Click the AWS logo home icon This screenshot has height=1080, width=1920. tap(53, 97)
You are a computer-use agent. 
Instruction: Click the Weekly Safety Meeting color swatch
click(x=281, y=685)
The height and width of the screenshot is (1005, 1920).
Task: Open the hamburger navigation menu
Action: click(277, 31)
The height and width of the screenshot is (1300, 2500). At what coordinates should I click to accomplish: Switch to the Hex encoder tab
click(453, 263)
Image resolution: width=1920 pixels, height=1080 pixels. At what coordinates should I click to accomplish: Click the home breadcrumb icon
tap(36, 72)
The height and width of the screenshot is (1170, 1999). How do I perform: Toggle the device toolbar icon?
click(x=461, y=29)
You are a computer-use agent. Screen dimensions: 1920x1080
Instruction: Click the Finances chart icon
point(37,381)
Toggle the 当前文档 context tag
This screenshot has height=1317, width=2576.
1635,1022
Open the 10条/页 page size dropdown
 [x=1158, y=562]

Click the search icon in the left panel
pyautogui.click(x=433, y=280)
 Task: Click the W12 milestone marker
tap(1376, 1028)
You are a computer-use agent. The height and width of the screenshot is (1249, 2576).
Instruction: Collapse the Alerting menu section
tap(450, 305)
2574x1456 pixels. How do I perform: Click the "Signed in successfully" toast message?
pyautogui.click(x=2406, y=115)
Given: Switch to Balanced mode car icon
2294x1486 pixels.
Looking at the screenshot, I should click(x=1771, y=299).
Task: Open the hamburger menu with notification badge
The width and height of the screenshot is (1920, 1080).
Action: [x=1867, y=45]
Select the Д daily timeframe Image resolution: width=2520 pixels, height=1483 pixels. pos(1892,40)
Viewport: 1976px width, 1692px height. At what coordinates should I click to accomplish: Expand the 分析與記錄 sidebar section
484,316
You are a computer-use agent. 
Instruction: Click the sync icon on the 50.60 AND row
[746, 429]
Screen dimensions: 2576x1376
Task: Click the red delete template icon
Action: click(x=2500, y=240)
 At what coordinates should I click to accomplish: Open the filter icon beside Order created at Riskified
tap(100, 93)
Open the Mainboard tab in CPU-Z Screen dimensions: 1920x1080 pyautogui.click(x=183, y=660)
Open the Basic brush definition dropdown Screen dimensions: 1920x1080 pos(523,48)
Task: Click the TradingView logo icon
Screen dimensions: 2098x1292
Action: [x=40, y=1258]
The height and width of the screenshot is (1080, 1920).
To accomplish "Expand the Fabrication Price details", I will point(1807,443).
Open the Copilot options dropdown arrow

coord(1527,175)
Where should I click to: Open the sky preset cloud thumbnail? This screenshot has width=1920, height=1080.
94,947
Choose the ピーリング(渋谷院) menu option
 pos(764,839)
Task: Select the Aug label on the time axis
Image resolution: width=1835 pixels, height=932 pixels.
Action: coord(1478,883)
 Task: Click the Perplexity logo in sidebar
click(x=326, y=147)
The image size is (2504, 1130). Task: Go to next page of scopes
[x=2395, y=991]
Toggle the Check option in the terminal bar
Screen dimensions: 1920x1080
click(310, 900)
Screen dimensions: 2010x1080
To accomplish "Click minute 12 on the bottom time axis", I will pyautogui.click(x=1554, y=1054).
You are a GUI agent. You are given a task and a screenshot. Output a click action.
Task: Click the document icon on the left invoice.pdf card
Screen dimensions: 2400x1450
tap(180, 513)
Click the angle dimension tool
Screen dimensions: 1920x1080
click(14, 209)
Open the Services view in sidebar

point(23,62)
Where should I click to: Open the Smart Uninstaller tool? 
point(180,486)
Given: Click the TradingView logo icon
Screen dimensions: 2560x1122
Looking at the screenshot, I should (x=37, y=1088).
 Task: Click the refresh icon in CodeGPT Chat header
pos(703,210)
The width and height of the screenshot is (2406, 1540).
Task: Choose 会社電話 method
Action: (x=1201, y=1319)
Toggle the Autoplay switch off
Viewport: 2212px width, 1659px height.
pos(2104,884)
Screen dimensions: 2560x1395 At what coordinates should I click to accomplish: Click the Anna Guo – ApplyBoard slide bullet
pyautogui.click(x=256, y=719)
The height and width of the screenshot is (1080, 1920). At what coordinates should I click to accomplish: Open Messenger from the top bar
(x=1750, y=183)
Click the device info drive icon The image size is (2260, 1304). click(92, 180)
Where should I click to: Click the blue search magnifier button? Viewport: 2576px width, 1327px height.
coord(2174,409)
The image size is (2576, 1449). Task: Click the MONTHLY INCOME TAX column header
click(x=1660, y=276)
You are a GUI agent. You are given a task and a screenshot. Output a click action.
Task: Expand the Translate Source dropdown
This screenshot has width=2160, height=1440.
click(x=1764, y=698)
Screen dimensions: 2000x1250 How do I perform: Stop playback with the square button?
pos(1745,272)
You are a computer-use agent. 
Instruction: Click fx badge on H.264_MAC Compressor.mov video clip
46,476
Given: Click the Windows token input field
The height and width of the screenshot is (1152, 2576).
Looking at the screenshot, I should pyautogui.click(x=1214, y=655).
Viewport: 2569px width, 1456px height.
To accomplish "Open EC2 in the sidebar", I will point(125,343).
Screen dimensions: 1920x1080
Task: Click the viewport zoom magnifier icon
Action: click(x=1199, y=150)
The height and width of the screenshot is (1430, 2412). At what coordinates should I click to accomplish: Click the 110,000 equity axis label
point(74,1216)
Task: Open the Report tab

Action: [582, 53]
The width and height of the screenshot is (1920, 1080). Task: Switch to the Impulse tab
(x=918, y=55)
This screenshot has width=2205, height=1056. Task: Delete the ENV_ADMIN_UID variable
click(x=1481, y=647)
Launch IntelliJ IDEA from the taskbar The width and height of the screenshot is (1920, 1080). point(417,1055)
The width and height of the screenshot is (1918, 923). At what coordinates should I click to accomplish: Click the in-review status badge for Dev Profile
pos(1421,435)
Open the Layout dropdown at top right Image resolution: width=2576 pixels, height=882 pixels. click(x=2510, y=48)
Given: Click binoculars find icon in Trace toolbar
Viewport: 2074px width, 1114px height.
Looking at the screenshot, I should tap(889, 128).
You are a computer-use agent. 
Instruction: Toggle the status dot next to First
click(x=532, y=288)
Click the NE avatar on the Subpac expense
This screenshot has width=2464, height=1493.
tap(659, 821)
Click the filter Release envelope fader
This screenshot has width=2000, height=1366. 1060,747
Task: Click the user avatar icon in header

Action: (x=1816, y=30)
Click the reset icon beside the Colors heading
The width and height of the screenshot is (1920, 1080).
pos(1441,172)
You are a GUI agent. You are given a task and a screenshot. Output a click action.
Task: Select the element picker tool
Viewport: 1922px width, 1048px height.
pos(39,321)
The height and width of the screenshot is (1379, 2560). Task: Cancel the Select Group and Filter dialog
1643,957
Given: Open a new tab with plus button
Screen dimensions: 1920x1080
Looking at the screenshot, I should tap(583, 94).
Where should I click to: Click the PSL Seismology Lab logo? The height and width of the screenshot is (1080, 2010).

Your instructions =>
Retype all of the data exactly. Leave nothing out.

Output =>
Click the AWS logo home icon This screenshot has height=1080, width=1920. tap(53, 97)
You are a computer-use agent. 
Instruction: Click the Weekly Safety Meeting color swatch
click(x=281, y=685)
The height and width of the screenshot is (1005, 1920).
Task: Open the hamburger navigation menu
Action: click(277, 31)
The height and width of the screenshot is (1300, 2500). At what coordinates should I click to accomplish: Switch to the Hex encoder tab
click(453, 263)
Image resolution: width=1920 pixels, height=1080 pixels. At what coordinates should I click to accomplish: Click the home breadcrumb icon
tap(36, 72)
The height and width of the screenshot is (1170, 1999). How do I perform: Toggle the device toolbar icon?
click(x=461, y=29)
You are a computer-use agent. Screen dimensions: 1920x1080
Instruction: Click the Finances chart icon
point(37,381)
Toggle the 当前文档 context tag
This screenshot has height=1317, width=2576.
1635,1022
Open the 10条/页 page size dropdown
 [x=1158, y=562]

Click the search icon in the left panel
pyautogui.click(x=433, y=280)
 Task: Click the W12 milestone marker
tap(1376, 1028)
You are a computer-use agent. The height and width of the screenshot is (1249, 2576).
Instruction: Collapse the Alerting menu section
tap(450, 305)
2574x1456 pixels. How do I perform: Click the "Signed in successfully" toast message?
pyautogui.click(x=2406, y=115)
Given: Switch to Balanced mode car icon
2294x1486 pixels.
Looking at the screenshot, I should click(x=1771, y=299).
Task: Open the hamburger menu with notification badge
The width and height of the screenshot is (1920, 1080).
Action: [x=1867, y=45]
Select the Д daily timeframe Image resolution: width=2520 pixels, height=1483 pixels. pos(1892,40)
Viewport: 1976px width, 1692px height. At what coordinates should I click to accomplish: Expand the 分析與記錄 sidebar section
484,316
You are a computer-use agent. 
Instruction: Click the sync icon on the 50.60 AND row
[746, 429]
Screen dimensions: 2576x1376
Task: Click the red delete template icon
Action: click(x=2500, y=240)
 At what coordinates should I click to accomplish: Open the filter icon beside Order created at Riskified
tap(100, 93)
Open the Mainboard tab in CPU-Z Screen dimensions: 1920x1080 pyautogui.click(x=183, y=660)
Open the Basic brush definition dropdown Screen dimensions: 1920x1080 pos(523,48)
Task: Click the TradingView logo icon
Screen dimensions: 2098x1292
Action: [x=40, y=1258]
The height and width of the screenshot is (1080, 1920).
To accomplish "Expand the Fabrication Price details", I will point(1807,443).
Open the Copilot options dropdown arrow

coord(1527,175)
Where should I click to: Open the sky preset cloud thumbnail? This screenshot has width=1920, height=1080.
94,947
Choose the ピーリング(渋谷院) menu option
 pos(764,839)
Task: Select the Aug label on the time axis
Image resolution: width=1835 pixels, height=932 pixels.
Action: coord(1478,883)
 Task: Click the Perplexity logo in sidebar
click(x=326, y=147)
The image size is (2504, 1130). Task: Go to next page of scopes
[x=2395, y=991]
Toggle the Check option in the terminal bar
Screen dimensions: 1920x1080
click(310, 900)
Screen dimensions: 2010x1080
To accomplish "Click minute 12 on the bottom time axis", I will pyautogui.click(x=1554, y=1054).
You are a GUI agent. You are given a task and a screenshot. Output a click action.
Task: Click the document icon on the left invoice.pdf card
Screen dimensions: 2400x1450
tap(180, 513)
Click the angle dimension tool
Screen dimensions: 1920x1080
click(14, 209)
Open the Services view in sidebar

point(23,62)
Where should I click to: Open the Smart Uninstaller tool? 
point(180,486)
Given: Click the TradingView logo icon
Screen dimensions: 2560x1122
Looking at the screenshot, I should (x=37, y=1088).
 Task: Click the refresh icon in CodeGPT Chat header
pos(703,210)
The width and height of the screenshot is (2406, 1540).
Task: Choose 会社電話 method
Action: (x=1201, y=1319)
Toggle the Autoplay switch off
Viewport: 2212px width, 1659px height.
pos(2104,884)
Screen dimensions: 2560x1395 At what coordinates should I click to accomplish: Click the Anna Guo – ApplyBoard slide bullet
pyautogui.click(x=256, y=719)
The height and width of the screenshot is (1080, 1920). At what coordinates should I click to accomplish: Open Messenger from the top bar
(x=1750, y=183)
Click the device info drive icon The image size is (2260, 1304). click(92, 180)
Where should I click to: Click the blue search magnifier button? Viewport: 2576px width, 1327px height.
coord(2174,409)
The image size is (2576, 1449). Task: Click the MONTHLY INCOME TAX column header
click(x=1660, y=276)
You are a GUI agent. You are given a task and a screenshot. Output a click action.
Task: Expand the Translate Source dropdown
This screenshot has width=2160, height=1440.
click(x=1764, y=698)
Screen dimensions: 2000x1250 How do I perform: Stop playback with the square button?
pos(1745,272)
You are a computer-use agent. 
Instruction: Click fx badge on H.264_MAC Compressor.mov video clip
46,476
Given: Click the Windows token input field
The height and width of the screenshot is (1152, 2576).
Looking at the screenshot, I should pyautogui.click(x=1214, y=655).
Viewport: 2569px width, 1456px height.
To accomplish "Open EC2 in the sidebar", I will point(125,343).
Screen dimensions: 1920x1080
Task: Click the viewport zoom magnifier icon
Action: click(x=1199, y=150)
The height and width of the screenshot is (1430, 2412). At what coordinates should I click to accomplish: Click the 110,000 equity axis label
point(74,1216)
Task: Open the Report tab

Action: [582, 53]
The width and height of the screenshot is (1920, 1080). Task: Switch to the Impulse tab
(x=918, y=55)
This screenshot has width=2205, height=1056. Task: Delete the ENV_ADMIN_UID variable
click(x=1481, y=647)
Launch IntelliJ IDEA from the taskbar The width and height of the screenshot is (1920, 1080). point(417,1055)
The width and height of the screenshot is (1918, 923). At what coordinates should I click to accomplish: Click the in-review status badge for Dev Profile
pos(1421,435)
Open the Layout dropdown at top right Image resolution: width=2576 pixels, height=882 pixels. click(x=2510, y=48)
Given: Click binoculars find icon in Trace toolbar
Viewport: 2074px width, 1114px height.
Looking at the screenshot, I should tap(889, 128).
You are a computer-use agent. 
Instruction: Toggle the status dot next to First
click(x=532, y=288)
Click the NE avatar on the Subpac expense
This screenshot has width=2464, height=1493.
tap(659, 821)
Click the filter Release envelope fader
This screenshot has width=2000, height=1366. 1060,747
Task: Click the user avatar icon in header

Action: (x=1816, y=30)
Click the reset icon beside the Colors heading
The width and height of the screenshot is (1920, 1080).
pos(1441,172)
You are a GUI agent. You are given a task and a screenshot. Output a click action.
Task: Select the element picker tool
Viewport: 1922px width, 1048px height.
pos(39,321)
The height and width of the screenshot is (1379, 2560). Task: Cancel the Select Group and Filter dialog
1643,957
Given: Open a new tab with plus button
Screen dimensions: 1920x1080
Looking at the screenshot, I should tap(583, 94).
Where should I click to: Click the PSL Seismology Lab logo? The height and width of the screenshot is (1080, 2010).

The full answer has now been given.